The incumbent is expected to develop a broad skill set with some specialization. Thus, the incumbent is capable of performing any of the above, or providing services normally performed by other support personnel, either by employing existing skills or by obtaining the required skills. The extent to which the incumbent does so depends upon available time, current needs, and capabilities.

Qualifications

A minimum requirement is a university degree in a computing discipline together with relevant experience, or a combination of education and/or experience deemed to be equivalent.

The incumbent has broad-based system administration skills for at least one of Windows or Unix based systems with obvious potential for gaining expertise in the other.

Familiarity with both the software and component level hardware aspects of supporting continually changing environments is expected, together with a fundamental understanding of how our computing technology works, or clear potential for it.

Career Path

There are a variety of abilities involved in these positions. It's expected that a change in position grade is the result of a change in some of the requirements, but not necessarily all. Specialization is reasonable. However there are certain characteristics that are common to all position grade changes. They are:

  • abstract thinking
  • breadth and depth of experience and knowledge
    • general technical knowledge and experience
    • local knowledge
  • extent and difficulty of responsibilities
  • disciplined, standardized approach

In general, most will engage in some level of day-to-day support of the computing environment. The extent to which that is supplanted by activities that have wider impact on the computing infrastructure depends upon a more senior position grade, and available staff.

A senior position requires a sufficient depth and breadth of experience that it can be usefully applied to virtually all relevant problems in the computing environment.
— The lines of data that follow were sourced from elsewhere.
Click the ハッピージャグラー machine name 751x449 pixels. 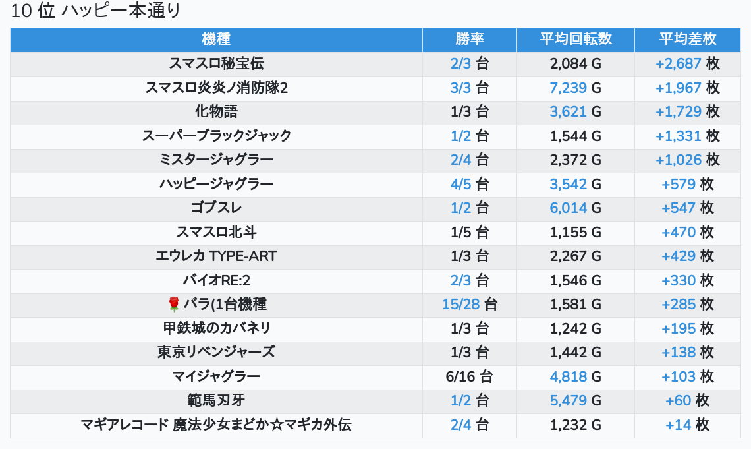(x=216, y=184)
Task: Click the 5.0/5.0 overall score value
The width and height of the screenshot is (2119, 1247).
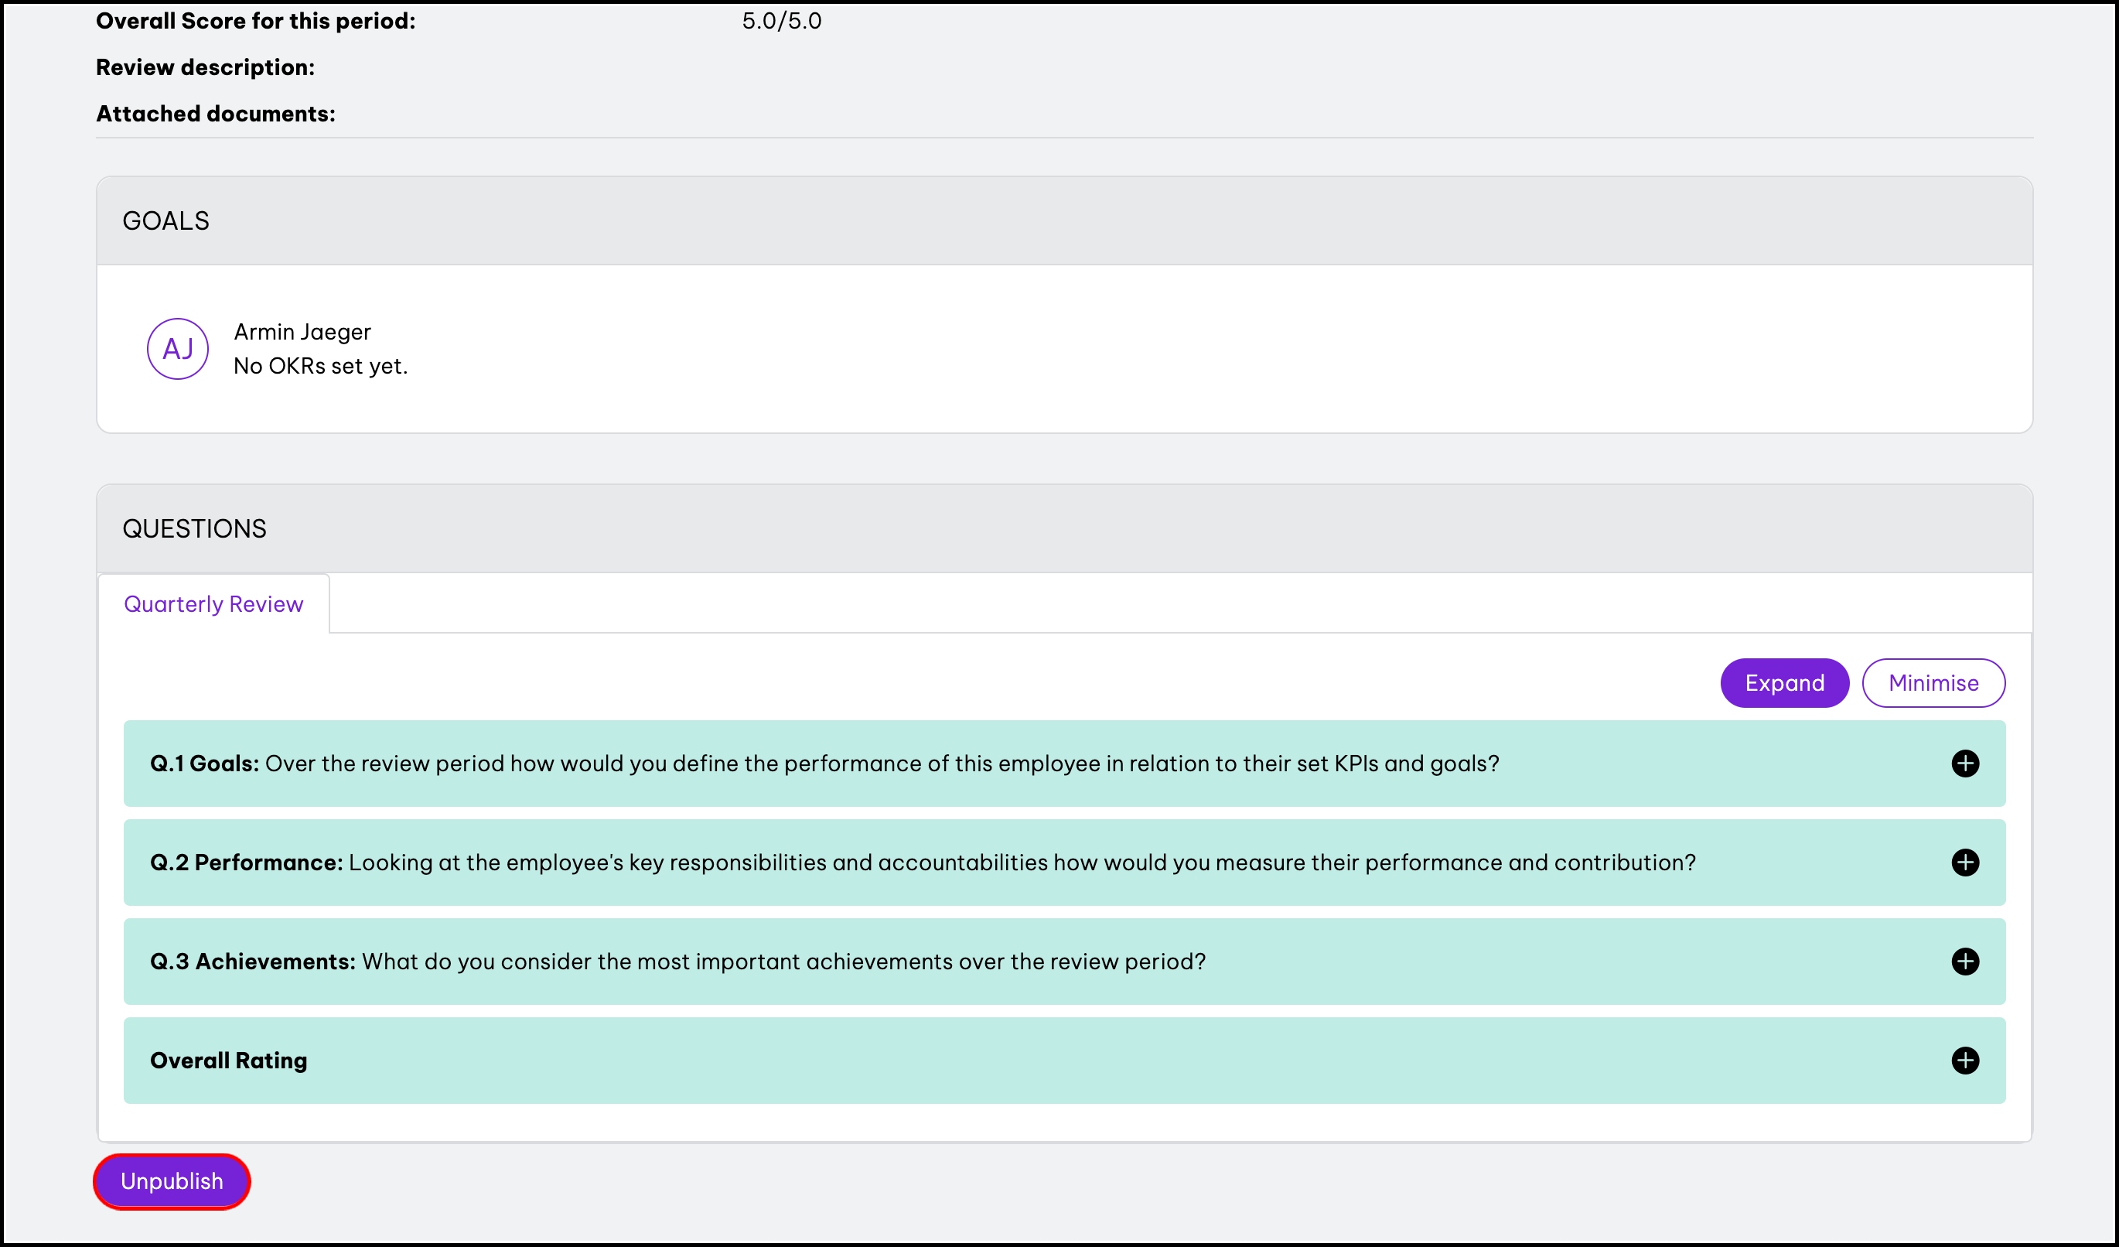Action: tap(781, 21)
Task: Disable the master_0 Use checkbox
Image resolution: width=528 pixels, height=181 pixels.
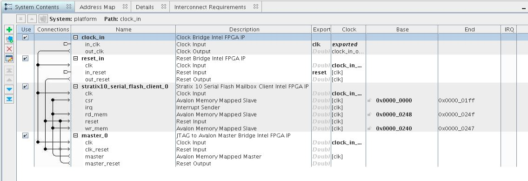Action: [x=25, y=135]
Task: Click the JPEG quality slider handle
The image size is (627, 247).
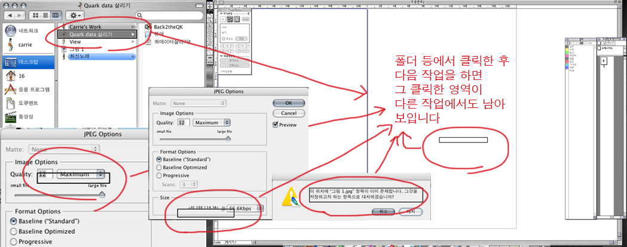Action: (x=228, y=137)
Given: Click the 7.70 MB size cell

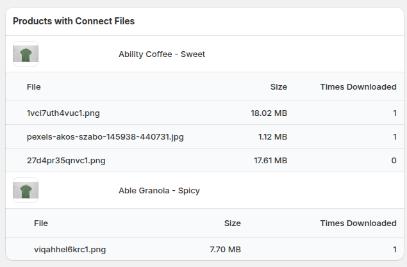Looking at the screenshot, I should [x=226, y=249].
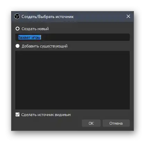145x142 pixels.
Task: Select the Создать новый radio button
Action: click(x=17, y=29)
An incumbent in a senior position is considered an expert in several areas.

Less senior positions may involve more mobility, typically visiting machines in offices for repairs that can't be performed via the network.

In comparing these positions with those in IST, we see that the closest resemblance is with those in "tech support" (referred to as "system support specialists") and "systems" (referred to as "systems integration specialists"). IST has the luxury of having enough staff to afford a separation of the two groups. Other departments do not in general have that option. As a result, senior positions have the added complication of being required to engage in some interrupt-driven work.